I maintain that everyone in IT needs to know this •one• Yiddish word and use it often.

Farpotshket: Broken, because someone tried to fix it.

#PSA #WordOfTheDay #X

@ghostinthenet I will have to use this! I've been working an issue, no fix, nothing changed and suddenly it is now working as designed!
@tshawn @ghostinthenet "Nobody is more surprised than us when it works" was the motto in the last IT department I worked in. Actually, it's the motto for my current IT department, which is just me.
@hesperus @ghostinthenet As a consultant, I'm client facing and the client often has a hard time with "no idea, it just works now" as an explanation!

## Provided material
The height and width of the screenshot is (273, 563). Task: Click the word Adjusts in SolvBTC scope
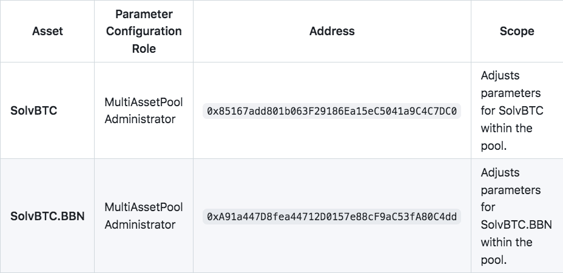[x=501, y=76]
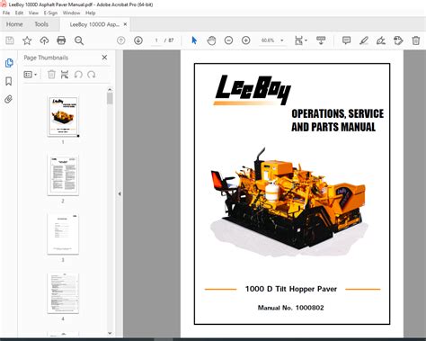426x341 pixels.
Task: Click the Zoom in plus icon
Action: pos(246,40)
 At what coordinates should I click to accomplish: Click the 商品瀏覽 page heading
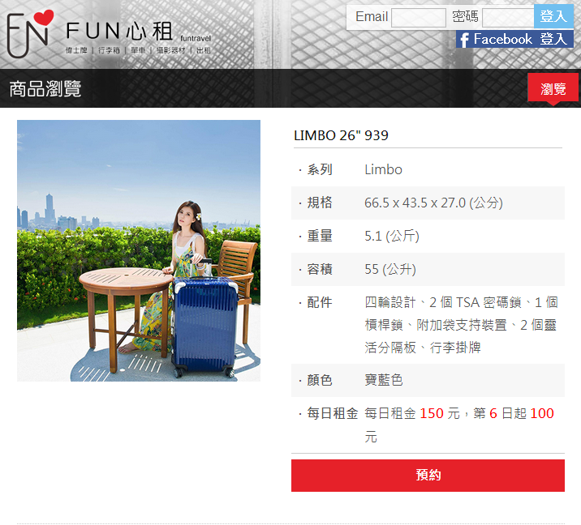click(45, 89)
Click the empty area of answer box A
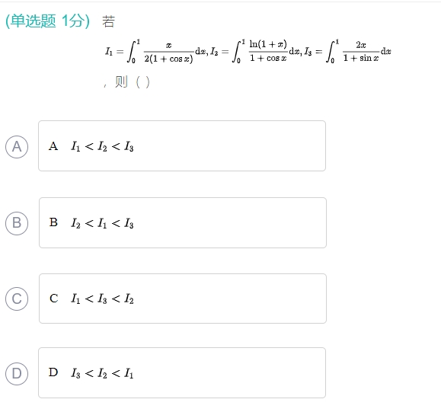 coord(229,146)
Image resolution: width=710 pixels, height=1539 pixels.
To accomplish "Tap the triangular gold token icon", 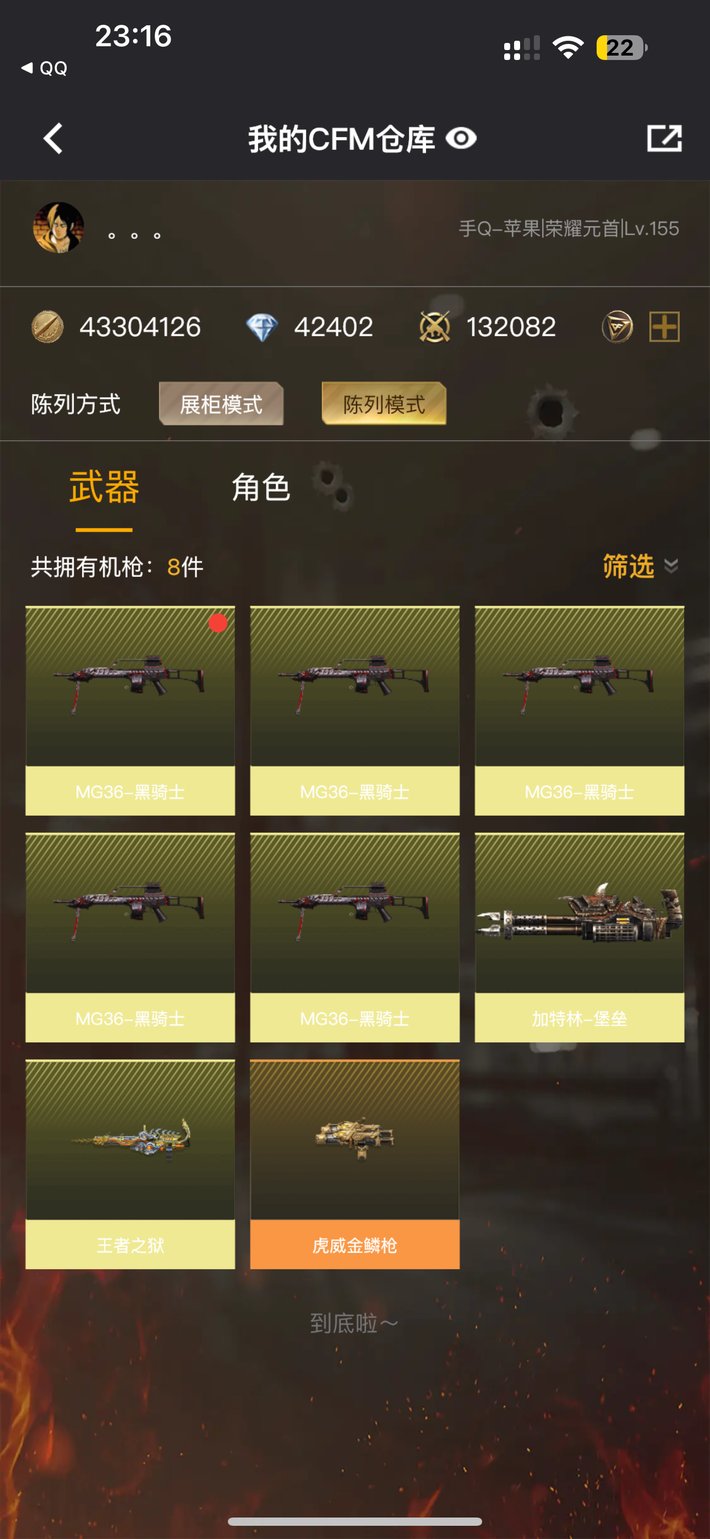I will click(617, 327).
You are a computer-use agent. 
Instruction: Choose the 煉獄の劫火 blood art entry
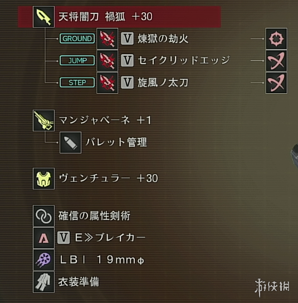[x=163, y=39]
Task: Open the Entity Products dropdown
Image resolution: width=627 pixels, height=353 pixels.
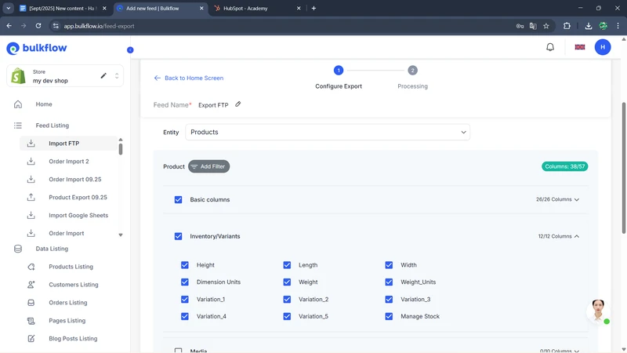Action: [x=327, y=133]
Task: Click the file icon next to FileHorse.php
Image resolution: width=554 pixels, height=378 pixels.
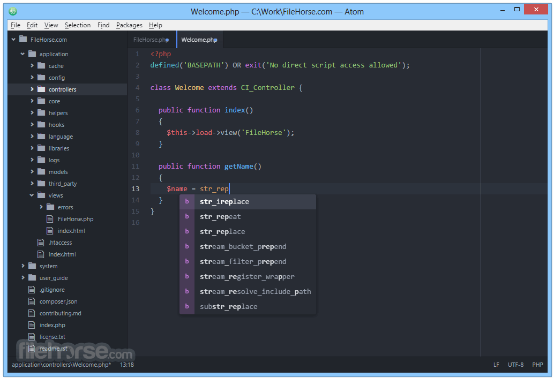Action: [x=50, y=219]
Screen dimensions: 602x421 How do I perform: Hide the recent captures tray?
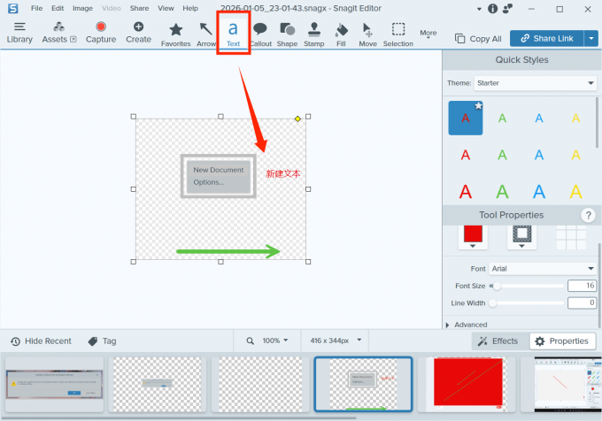pos(42,341)
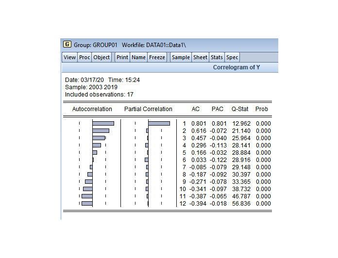Switch to Spec view
338x258 pixels.
tap(232, 57)
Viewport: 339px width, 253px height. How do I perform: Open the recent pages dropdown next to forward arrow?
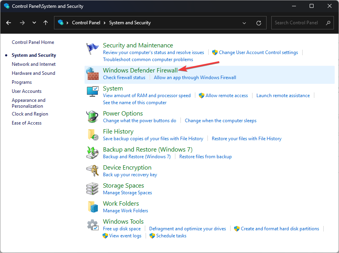34,23
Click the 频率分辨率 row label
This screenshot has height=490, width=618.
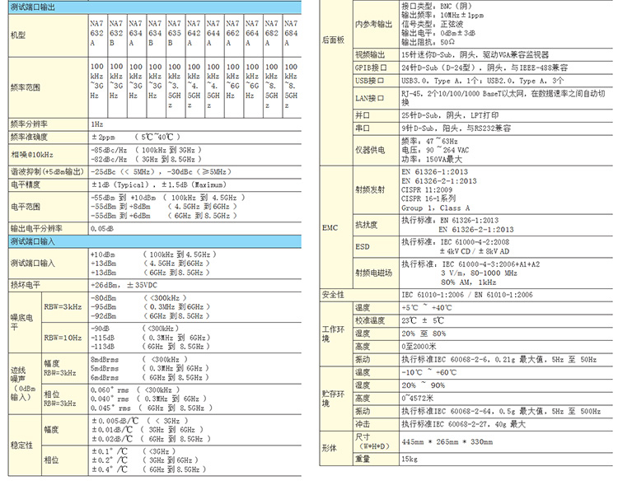click(29, 124)
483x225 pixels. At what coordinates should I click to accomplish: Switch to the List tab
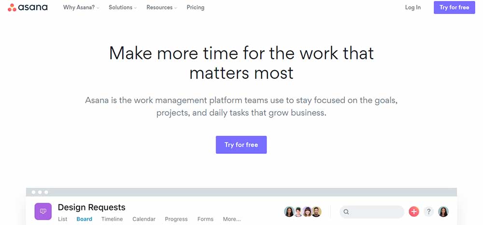point(62,219)
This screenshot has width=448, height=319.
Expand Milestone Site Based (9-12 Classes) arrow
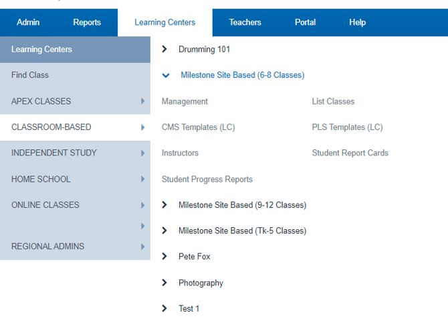[164, 205]
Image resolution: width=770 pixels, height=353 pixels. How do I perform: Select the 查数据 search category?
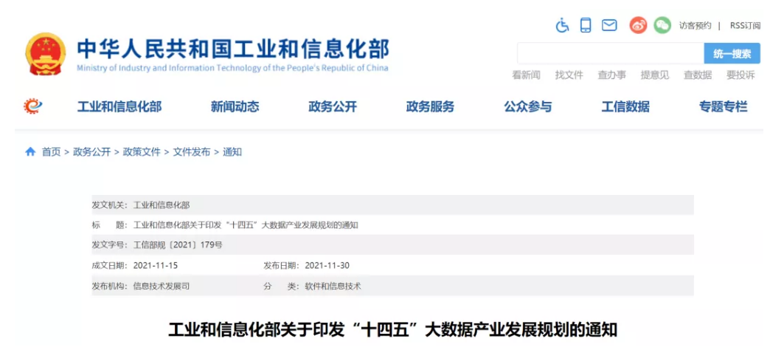click(697, 75)
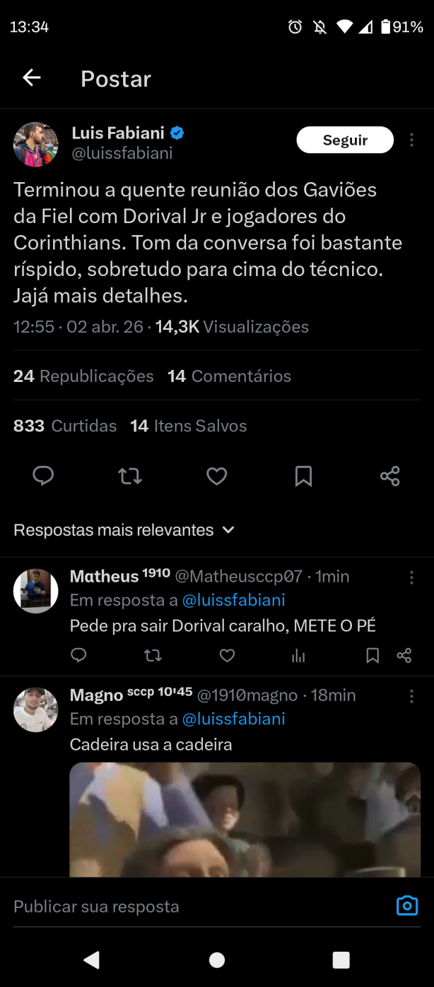
Task: Share the main post via share icon
Action: pyautogui.click(x=389, y=477)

## Task objective
Carry on the thread about the Yiddish word "farpotshket," starting right after its last reply. Nothing in the lines above is needed here.

## Answer section
@tshawn @hesperus I'm in the same role and I have just as much of a hard time with giving that explanation as the customer does with accepting it. If it happened once, it •will• happen again. I want to know how to fix it next time without having to do the troubleshooting all over again.
@tshawn @hesperus On a related note, turning it off and on again is not a fix for the problem. It's a fix for the symptom. These are very different things.
@tshawn @hesperus @ghostinthenet
"Why is it working now?"
"PFM"
"What does that stand for?"
"Pure...(pause)...Magic"
"What does the F stand for?"
"It's like the F in RTFM. It's silent."